Execution time and response time are two concepts which are sometimes mistakenly conflated. In this post, I will make the distinction between the two clear and explain why both concepts are important in real-time embedded systems design.
First, some terminology. A task is a piece of code that is to be run within a single thread of execution. A task issues a sequence of jobs to the processor which are queued and executed.
The time spent by the job actively using processor resources is its execution time. The execution time of each job instance from the same task is likely to differ.
Common sources of variation are path data dependencies (the path taken through the code depends on input parameters) and hard-to-predict hardware features such as branch prediction, instruction pipelining and caches.
The response time for a job is the time between when it becomes active (e.g. an external event or timer triggers an interrupt) and the time it completes. Several factors can cause the response time of a job to be longer than its execution time - Figure 1 shows some of these:
In Figure 1, jobs in the queue are scheduled using fixed priority pre-emptive scheduling. Execution and response times are shown for the medium priority job. The real-time operating system (RTOS) scheduler always selects the highest priority job that is ready to run next. A job is suspended if a higher priority one becomes active, and resumes after all higher priority jobs have completed.
A lower priority job can also prevent a job from running if it locks a shared resource before the higher priority job does. This is called priority inversion. RTOS overheads for context switches and pre-emptions will also delay a job. These may be very small with appropriate hardware support. Release jitter caused by insufficient clock granularity is another source of delay (not shown above) [1].
Both execution times and response times are of interest to real-time systems designers. This is usually in the context of worst-case execution times (WCETs) and worst-case response times (WCRTs). High level system requirements will specify maximum response times for a task, known as a deadline. WCRTs are calculated using response time analysis, which takes WCETs and a scheduling policy as inputs. This may lead to execution time budgets and a scheduling policy being derived as lower level requirements.
Being able to measure response times and execution times individually is important. If response times are measured but execution times are not, then it is not possible to perform worst-case response time analysis. This runs the risk of the system missing a deadline because a particular job sequence / job execution time combination was not encountered in testing. Response time measurement data is still useful, however, for knowing how close jobs are to missing deadlines.
And finally… in certain circumstances execution time increases may even lead to response time decreases! Using our diagram once again, imagine that a previous job of the high priority task ran until just after the activation of the medium priority task. The low priority task which blocked the medium priority one would not be allowed to execute, allowing the medium priority task to both start and complete earlier. We suggest Baruah and Burns' paper[2] on sustainable scheduling analysis as further reading.
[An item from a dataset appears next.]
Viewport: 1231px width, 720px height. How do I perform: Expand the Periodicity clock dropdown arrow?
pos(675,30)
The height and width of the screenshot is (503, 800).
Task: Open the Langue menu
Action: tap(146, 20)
[1] Neil Audsley, Iain Bate and Alan Burns, "Putting fixed priority scheduling theory into engineering practice for safety critical applications", In Proceedings of the 2nd IEEE Real-Time Technology and Applications Symposium (RTAS '96), pages 2-10, 1996.
[2] Sanjoy Baruah and Alan Burns, "Sustainable Scheduling Analysis", In Proceedings of the 27th IEEE International Real-Time Systems Symposium (RTSS 2006), pages 159-168, 2006.